%%

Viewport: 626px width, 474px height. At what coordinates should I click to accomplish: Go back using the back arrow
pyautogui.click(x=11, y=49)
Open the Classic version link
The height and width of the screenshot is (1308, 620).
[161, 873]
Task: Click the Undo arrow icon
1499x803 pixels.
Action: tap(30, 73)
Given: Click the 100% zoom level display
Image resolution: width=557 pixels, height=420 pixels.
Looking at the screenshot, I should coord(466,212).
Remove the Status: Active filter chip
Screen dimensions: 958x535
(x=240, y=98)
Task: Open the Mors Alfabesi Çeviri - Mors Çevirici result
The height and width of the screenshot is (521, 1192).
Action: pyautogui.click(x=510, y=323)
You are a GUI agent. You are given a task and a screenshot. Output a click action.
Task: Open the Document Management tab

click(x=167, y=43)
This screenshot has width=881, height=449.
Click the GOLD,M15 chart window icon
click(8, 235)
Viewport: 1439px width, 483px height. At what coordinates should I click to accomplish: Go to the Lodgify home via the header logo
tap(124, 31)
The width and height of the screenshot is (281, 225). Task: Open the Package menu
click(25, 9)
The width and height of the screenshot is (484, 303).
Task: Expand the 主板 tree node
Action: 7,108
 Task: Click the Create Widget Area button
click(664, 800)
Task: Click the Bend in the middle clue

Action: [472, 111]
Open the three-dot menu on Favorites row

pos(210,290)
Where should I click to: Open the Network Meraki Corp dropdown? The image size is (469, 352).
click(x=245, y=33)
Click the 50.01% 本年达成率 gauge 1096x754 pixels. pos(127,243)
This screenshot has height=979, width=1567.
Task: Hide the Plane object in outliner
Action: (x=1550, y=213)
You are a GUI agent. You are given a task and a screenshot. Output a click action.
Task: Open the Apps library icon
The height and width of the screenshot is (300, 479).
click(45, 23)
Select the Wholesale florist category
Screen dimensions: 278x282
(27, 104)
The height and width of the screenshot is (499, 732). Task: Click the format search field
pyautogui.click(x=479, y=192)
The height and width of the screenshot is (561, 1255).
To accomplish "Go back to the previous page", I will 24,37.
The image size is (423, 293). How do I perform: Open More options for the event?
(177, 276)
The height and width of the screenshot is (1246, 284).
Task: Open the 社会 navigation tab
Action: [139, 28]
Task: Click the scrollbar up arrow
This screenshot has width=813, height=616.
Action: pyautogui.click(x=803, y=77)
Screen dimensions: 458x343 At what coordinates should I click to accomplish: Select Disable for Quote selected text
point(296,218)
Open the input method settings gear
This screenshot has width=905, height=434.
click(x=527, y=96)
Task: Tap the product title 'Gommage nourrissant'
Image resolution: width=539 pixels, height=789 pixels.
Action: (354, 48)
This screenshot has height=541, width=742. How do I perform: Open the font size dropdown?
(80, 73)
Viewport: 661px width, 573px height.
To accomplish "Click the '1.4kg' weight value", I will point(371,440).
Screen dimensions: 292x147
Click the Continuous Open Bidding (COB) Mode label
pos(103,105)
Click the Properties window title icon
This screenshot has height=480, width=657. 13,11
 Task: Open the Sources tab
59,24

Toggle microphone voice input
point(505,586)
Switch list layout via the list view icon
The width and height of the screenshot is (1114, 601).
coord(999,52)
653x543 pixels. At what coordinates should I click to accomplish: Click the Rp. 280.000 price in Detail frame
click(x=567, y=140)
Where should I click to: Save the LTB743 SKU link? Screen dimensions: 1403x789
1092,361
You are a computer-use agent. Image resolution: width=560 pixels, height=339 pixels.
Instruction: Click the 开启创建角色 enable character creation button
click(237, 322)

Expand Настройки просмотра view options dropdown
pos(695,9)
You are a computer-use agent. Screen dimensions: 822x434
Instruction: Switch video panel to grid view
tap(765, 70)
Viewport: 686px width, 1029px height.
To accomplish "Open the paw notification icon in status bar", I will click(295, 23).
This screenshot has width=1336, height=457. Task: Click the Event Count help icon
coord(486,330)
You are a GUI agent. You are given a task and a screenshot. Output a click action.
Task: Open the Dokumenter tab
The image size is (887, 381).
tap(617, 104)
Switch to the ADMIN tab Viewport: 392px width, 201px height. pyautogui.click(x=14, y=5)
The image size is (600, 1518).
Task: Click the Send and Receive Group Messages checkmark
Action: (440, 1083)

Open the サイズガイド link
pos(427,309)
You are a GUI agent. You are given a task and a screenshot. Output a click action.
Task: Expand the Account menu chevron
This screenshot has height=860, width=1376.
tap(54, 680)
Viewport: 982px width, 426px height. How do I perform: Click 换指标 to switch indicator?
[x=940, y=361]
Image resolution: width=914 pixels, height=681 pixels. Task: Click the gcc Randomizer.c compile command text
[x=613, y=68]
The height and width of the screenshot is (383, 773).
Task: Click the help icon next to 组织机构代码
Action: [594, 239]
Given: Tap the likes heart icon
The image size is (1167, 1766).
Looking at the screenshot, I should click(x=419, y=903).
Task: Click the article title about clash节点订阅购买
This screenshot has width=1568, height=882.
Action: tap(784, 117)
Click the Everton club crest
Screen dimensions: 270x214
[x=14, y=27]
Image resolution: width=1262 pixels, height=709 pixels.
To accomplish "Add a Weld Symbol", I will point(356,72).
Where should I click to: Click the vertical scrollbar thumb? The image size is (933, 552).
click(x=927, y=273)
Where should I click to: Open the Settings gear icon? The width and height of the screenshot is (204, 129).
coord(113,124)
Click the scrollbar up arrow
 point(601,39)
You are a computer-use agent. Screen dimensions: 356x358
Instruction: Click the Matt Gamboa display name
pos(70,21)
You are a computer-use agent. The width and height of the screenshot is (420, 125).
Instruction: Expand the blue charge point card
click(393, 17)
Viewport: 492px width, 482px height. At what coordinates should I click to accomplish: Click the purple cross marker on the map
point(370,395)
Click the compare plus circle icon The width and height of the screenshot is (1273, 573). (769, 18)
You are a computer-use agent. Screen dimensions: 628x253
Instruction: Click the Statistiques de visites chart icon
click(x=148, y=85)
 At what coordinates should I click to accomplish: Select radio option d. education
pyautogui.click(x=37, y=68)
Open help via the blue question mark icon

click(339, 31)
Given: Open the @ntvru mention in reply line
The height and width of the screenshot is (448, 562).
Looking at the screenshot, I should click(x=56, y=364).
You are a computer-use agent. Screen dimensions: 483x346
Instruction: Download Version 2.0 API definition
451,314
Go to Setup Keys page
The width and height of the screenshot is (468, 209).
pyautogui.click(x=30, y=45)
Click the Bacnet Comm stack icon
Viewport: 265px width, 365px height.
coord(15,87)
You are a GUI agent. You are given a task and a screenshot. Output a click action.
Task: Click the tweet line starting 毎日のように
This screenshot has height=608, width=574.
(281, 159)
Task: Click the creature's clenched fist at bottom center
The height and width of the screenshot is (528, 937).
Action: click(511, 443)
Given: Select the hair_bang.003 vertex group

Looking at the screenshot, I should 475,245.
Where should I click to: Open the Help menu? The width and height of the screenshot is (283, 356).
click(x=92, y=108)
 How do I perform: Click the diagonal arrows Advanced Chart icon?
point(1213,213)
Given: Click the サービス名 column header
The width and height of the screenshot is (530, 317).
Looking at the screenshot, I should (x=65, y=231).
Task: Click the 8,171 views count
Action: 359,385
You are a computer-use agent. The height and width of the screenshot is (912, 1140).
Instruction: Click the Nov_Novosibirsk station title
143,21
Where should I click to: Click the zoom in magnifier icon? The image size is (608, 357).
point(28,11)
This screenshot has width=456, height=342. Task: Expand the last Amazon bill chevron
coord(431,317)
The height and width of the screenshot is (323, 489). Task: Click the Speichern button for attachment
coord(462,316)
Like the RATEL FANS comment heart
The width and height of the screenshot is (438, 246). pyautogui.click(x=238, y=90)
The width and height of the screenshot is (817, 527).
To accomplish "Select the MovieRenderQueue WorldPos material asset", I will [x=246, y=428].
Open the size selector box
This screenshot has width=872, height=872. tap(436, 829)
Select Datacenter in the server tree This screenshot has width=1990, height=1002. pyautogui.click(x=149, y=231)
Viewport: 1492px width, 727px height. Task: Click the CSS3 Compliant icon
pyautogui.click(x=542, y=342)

%%

What needs to be done: If a line in the data contains the string "will", copy it.

Completed task:
To accomplish "Go back to the previous page", I will 24,37.
To accomplish "Click the '1.4kg' weight value", I will point(371,440).
To accomplish "Open the paw notification icon in status bar", I will click(295, 23).
To accomplish "Add a Weld Symbol", I will point(356,72).
To accomplish "Select the MovieRenderQueue WorldPos material asset", I will [x=246, y=428].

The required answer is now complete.